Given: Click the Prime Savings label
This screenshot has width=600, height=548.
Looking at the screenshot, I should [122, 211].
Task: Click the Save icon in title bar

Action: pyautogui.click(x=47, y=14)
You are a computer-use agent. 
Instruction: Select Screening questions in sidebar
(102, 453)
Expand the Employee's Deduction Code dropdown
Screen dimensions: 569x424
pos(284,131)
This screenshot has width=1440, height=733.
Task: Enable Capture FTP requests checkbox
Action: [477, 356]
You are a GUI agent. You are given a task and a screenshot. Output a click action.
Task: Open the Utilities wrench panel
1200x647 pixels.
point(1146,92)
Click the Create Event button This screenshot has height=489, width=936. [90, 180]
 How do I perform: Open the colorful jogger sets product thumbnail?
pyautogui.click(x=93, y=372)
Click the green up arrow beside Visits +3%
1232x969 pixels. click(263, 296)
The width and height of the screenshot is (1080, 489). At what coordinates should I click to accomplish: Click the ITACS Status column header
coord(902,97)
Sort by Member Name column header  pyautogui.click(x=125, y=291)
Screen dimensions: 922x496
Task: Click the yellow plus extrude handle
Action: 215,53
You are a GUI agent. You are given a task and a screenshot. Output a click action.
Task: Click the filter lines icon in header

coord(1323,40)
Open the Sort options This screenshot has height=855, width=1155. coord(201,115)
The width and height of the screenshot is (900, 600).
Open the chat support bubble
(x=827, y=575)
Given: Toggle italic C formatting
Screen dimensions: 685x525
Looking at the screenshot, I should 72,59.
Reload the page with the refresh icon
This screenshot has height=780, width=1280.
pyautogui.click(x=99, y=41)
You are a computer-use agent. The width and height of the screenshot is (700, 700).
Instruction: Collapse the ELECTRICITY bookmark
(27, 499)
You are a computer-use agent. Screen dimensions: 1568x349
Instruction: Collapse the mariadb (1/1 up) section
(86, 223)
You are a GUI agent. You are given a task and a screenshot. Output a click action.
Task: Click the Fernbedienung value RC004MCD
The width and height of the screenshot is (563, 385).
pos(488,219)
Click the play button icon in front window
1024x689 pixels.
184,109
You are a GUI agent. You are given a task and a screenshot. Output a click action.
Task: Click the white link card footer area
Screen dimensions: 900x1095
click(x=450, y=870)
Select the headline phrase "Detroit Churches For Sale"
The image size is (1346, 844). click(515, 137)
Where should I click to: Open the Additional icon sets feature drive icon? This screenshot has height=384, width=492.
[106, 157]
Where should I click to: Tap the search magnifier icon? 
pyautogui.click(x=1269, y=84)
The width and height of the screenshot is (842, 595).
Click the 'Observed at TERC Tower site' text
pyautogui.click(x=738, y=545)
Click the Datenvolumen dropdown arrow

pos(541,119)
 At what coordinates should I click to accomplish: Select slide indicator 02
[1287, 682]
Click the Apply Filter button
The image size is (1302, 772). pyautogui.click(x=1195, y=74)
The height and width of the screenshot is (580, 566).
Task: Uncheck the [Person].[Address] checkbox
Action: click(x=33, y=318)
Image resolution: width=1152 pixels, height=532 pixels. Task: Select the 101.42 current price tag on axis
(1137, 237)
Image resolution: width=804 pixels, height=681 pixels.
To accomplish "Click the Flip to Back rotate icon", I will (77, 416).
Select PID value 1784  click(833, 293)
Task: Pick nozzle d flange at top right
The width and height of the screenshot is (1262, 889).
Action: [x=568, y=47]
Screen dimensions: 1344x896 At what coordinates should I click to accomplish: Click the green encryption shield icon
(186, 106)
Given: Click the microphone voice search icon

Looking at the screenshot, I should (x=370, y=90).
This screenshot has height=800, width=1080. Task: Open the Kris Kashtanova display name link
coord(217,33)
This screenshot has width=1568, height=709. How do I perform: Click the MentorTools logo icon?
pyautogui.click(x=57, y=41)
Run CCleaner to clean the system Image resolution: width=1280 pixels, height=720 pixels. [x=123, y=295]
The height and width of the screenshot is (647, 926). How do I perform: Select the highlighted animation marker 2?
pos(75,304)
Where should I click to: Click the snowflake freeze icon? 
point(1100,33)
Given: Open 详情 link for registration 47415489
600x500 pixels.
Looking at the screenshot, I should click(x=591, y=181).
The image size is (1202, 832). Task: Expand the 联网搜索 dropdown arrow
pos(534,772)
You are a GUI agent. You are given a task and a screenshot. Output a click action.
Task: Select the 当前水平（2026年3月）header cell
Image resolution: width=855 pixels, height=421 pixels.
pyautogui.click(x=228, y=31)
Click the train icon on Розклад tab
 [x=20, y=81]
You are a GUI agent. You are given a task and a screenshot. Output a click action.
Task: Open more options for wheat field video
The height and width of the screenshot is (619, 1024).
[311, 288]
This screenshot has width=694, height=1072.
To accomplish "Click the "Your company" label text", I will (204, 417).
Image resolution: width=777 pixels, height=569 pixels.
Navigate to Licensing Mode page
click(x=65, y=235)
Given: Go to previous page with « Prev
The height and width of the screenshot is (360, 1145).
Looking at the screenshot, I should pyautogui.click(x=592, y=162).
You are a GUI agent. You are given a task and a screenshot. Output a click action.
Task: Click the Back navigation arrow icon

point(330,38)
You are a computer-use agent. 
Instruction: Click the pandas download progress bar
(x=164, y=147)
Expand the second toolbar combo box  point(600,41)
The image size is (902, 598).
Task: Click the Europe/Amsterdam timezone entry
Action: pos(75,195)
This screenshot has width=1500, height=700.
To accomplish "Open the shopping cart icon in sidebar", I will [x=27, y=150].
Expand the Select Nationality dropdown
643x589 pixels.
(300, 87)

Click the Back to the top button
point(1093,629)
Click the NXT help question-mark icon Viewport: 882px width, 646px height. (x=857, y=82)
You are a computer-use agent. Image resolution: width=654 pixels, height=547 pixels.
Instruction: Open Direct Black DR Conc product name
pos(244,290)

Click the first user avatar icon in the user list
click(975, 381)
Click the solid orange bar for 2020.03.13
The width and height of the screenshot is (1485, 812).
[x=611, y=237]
• • • • •
What to work on: Write out each entry again, leaving every word as it is.

Task result:
Given: Click the Prime Savings label
This screenshot has width=600, height=548.
Looking at the screenshot, I should [122, 211].
Task: Click the Save icon in title bar

Action: pyautogui.click(x=47, y=14)
You are a computer-use agent. 
Instruction: Select Screening questions in sidebar
(102, 453)
Expand the Employee's Deduction Code dropdown
Screen dimensions: 569x424
pos(284,131)
This screenshot has width=1440, height=733.
Task: Enable Capture FTP requests checkbox
Action: [477, 356]
You are a GUI agent. You are given a task and a screenshot. Output a click action.
Task: Open the Utilities wrench panel
1200x647 pixels.
point(1146,92)
Click the Create Event button This screenshot has height=489, width=936. [90, 180]
 How do I perform: Open the colorful jogger sets product thumbnail?
pyautogui.click(x=93, y=372)
Click the green up arrow beside Visits +3%
1232x969 pixels. click(263, 296)
The width and height of the screenshot is (1080, 489). At what coordinates should I click to accomplish: Click the ITACS Status column header
coord(902,97)
Sort by Member Name column header  pyautogui.click(x=125, y=291)
Screen dimensions: 922x496
Task: Click the yellow plus extrude handle
Action: 215,53
You are a GUI agent. You are given a task and a screenshot. Output a click action.
Task: Click the filter lines icon in header

coord(1323,40)
Open the Sort options This screenshot has height=855, width=1155. coord(201,115)
The width and height of the screenshot is (900, 600).
Open the chat support bubble
(x=827, y=575)
Given: Toggle italic C formatting
Screen dimensions: 685x525
Looking at the screenshot, I should 72,59.
Reload the page with the refresh icon
This screenshot has height=780, width=1280.
pyautogui.click(x=99, y=41)
You are a computer-use agent. The width and height of the screenshot is (700, 700).
Instruction: Collapse the ELECTRICITY bookmark
(27, 499)
You are a computer-use agent. Screen dimensions: 1568x349
Instruction: Collapse the mariadb (1/1 up) section
(86, 223)
You are a GUI agent. You are given a task and a screenshot. Output a click action.
Task: Click the Fernbedienung value RC004MCD
The width and height of the screenshot is (563, 385).
pos(488,219)
Click the play button icon in front window
1024x689 pixels.
184,109
You are a GUI agent. You are given a task and a screenshot. Output a click action.
Task: Click the white link card footer area
Screen dimensions: 900x1095
click(x=450, y=870)
Select the headline phrase "Detroit Churches For Sale"
The image size is (1346, 844). click(515, 137)
Where should I click to: Open the Additional icon sets feature drive icon? This screenshot has height=384, width=492.
[106, 157]
Where should I click to: Tap the search magnifier icon? 
pyautogui.click(x=1269, y=84)
The width and height of the screenshot is (842, 595).
Click the 'Observed at TERC Tower site' text
pyautogui.click(x=738, y=545)
Click the Datenvolumen dropdown arrow

pos(541,119)
 At what coordinates should I click to accomplish: Select slide indicator 02
[1287, 682]
Click the Apply Filter button
The image size is (1302, 772). pyautogui.click(x=1195, y=74)
The height and width of the screenshot is (580, 566).
Task: Uncheck the [Person].[Address] checkbox
Action: click(x=33, y=318)
Image resolution: width=1152 pixels, height=532 pixels. Task: Select the 101.42 current price tag on axis
(1137, 237)
Image resolution: width=804 pixels, height=681 pixels.
To accomplish "Click the Flip to Back rotate icon", I will (77, 416).
Select PID value 1784  click(833, 293)
Task: Pick nozzle d flange at top right
The width and height of the screenshot is (1262, 889).
Action: [x=568, y=47]
Screen dimensions: 1344x896 At what coordinates should I click to accomplish: Click the green encryption shield icon
(186, 106)
Given: Click the microphone voice search icon

Looking at the screenshot, I should (x=370, y=90).
This screenshot has height=800, width=1080. Task: Open the Kris Kashtanova display name link
coord(217,33)
This screenshot has width=1568, height=709. How do I perform: Click the MentorTools logo icon?
pyautogui.click(x=57, y=41)
Run CCleaner to clean the system Image resolution: width=1280 pixels, height=720 pixels. [x=123, y=295]
The height and width of the screenshot is (647, 926). How do I perform: Select the highlighted animation marker 2?
pos(75,304)
Where should I click to: Click the snowflake freeze icon? 
point(1100,33)
Given: Open 详情 link for registration 47415489
600x500 pixels.
Looking at the screenshot, I should click(x=591, y=181).
The image size is (1202, 832). Task: Expand the 联网搜索 dropdown arrow
pos(534,772)
You are a GUI agent. You are given a task and a screenshot. Output a click action.
Task: Select the 当前水平（2026年3月）header cell
Image resolution: width=855 pixels, height=421 pixels.
pyautogui.click(x=228, y=31)
Click the train icon on Розклад tab
 [x=20, y=81]
You are a GUI agent. You are given a task and a screenshot. Output a click action.
Task: Open more options for wheat field video
The height and width of the screenshot is (619, 1024).
[311, 288]
This screenshot has width=694, height=1072.
To accomplish "Click the "Your company" label text", I will (204, 417).
Image resolution: width=777 pixels, height=569 pixels.
Navigate to Licensing Mode page
click(x=65, y=235)
Given: Go to previous page with « Prev
The height and width of the screenshot is (360, 1145).
Looking at the screenshot, I should pyautogui.click(x=592, y=162).
You are a GUI agent. You are given a task and a screenshot. Output a click action.
Task: Click the Back navigation arrow icon

point(330,38)
You are a computer-use agent. 
Instruction: Click the pandas download progress bar
(x=164, y=147)
Expand the second toolbar combo box  point(600,41)
The image size is (902, 598).
Task: Click the Europe/Amsterdam timezone entry
Action: pos(75,195)
This screenshot has width=1500, height=700.
To accomplish "Open the shopping cart icon in sidebar", I will [x=27, y=150].
Expand the Select Nationality dropdown
643x589 pixels.
(300, 87)

Click the Back to the top button
point(1093,629)
Click the NXT help question-mark icon Viewport: 882px width, 646px height. (x=857, y=82)
You are a computer-use agent. Image resolution: width=654 pixels, height=547 pixels.
Instruction: Open Direct Black DR Conc product name
pos(244,290)

Click the first user avatar icon in the user list
click(975, 381)
Click the solid orange bar for 2020.03.13
The width and height of the screenshot is (1485, 812).
[x=611, y=237]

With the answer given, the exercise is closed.